セッション記号 B (地球生命科学) » B-CG 地球生命科学複合領域・一般

[B-CG07] 地球史解読:冥王代から現代まで

2019年5月29日(水) 17:15 〜 18:30 ポスター会場 (幕張メッセ国際展示場 8ホール)

コンビーナ:小宮 剛(東京大学大学院総合文化研究科広域科学専攻)、加藤 泰浩(東京大学大学院工学系研究科システム創成学専攻)、鈴木 勝彦(国立研究開発法人海洋研究開発機構・海底資源研究開発センター)

[BCG07-P05] Discovery of possible traces of asteroid impact within the fossil-bearing carbonaceous chert from the 3.4 Ga Strelley Pool Formation, Pilbara Craton of Western Australia - a preliminary study

*杉谷 健一郎1仙田 量子3飯塚 毅2Wallis Simon2 (1.名古屋大学、2.東京大学、3.九州大学)

キーワード:太古代、微化石、小惑星衝突、白金族元素、オスミウム同位体「

Large asteroid impacts are thought to be a common feature of the Archean in particular as a result of the Late Heavy Bombardment (LHB). One line of supporting evidence is the presence of “impact layers” containing silicate spherules that were formed by condensation of rocks vaporized by bombardment events.
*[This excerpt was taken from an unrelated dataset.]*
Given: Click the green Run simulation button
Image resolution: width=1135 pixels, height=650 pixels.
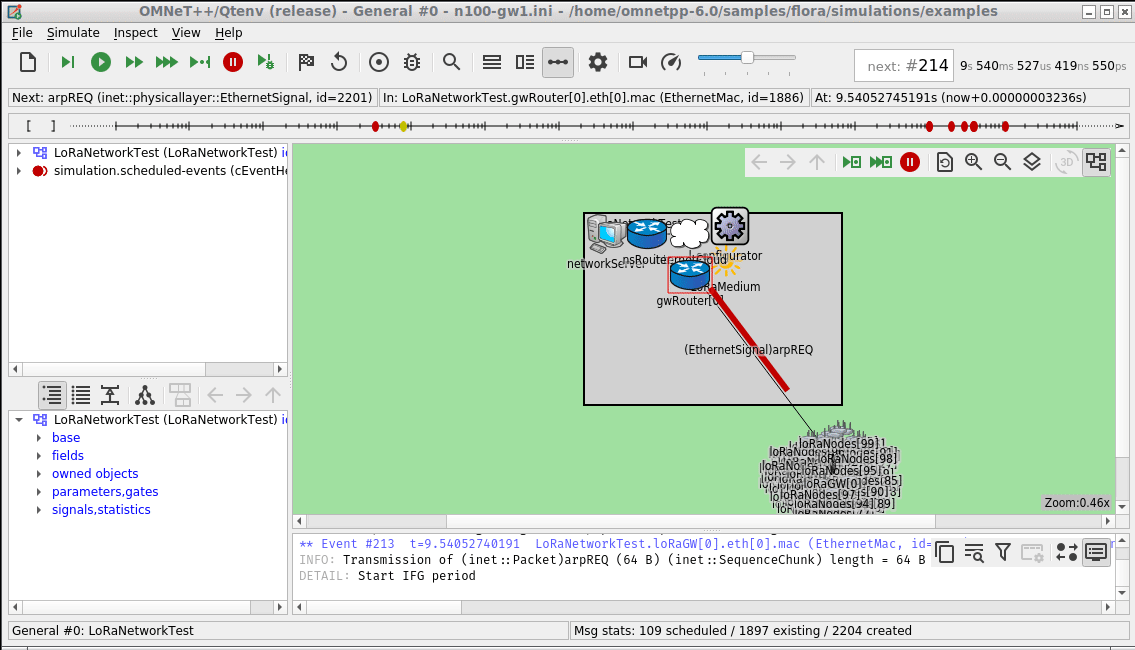Looking at the screenshot, I should pos(101,63).
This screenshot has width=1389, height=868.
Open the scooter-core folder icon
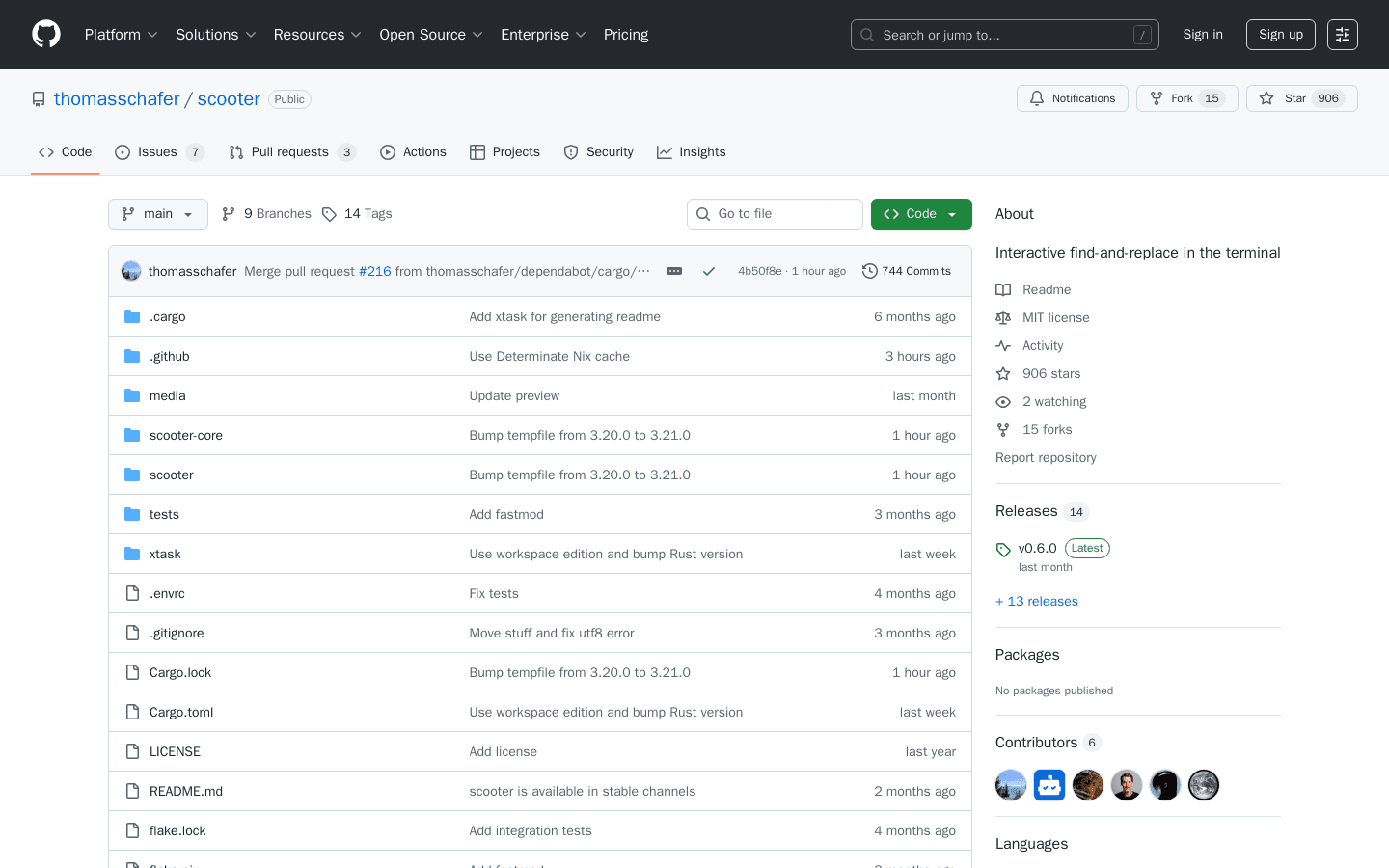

Two Early Archean impact layers with ages of 3.47 and 3.46 Ga have been identified from the Pilbara greenstone belt, Western Australia (Glikson et al., 2016; Lowe and Byerly, 1986). In contrast 5 separate impact layers with ages of 3.47 to 3.24 Ga have been identified in the Barberton greenstone belt, South Africa (e.g., Lowe et al., 2014; Byerly et al., 2002). Such extraterrestrial impacts likely influenced the Earth’s early environment, including crustal deformation, terrain amalgamation, evaporation of significant volumes of ocean water, and even triggering the development of a modern-like plate tectonic regime (Lowe et al, 2014). It is also reasonable to assume that the early life was influenced significantly by these impacts (Lowe et al., 2003). The early evolution of life might have been accelerated as a consequence of adaptation to such environmental agitations (Kozawa et al., 2018; Oehler et al., 2017). Thus, a close association of traces of life, such as microfossils with cellular preservation, and of impact events recorded in Archean sedimentary successions is of special interest.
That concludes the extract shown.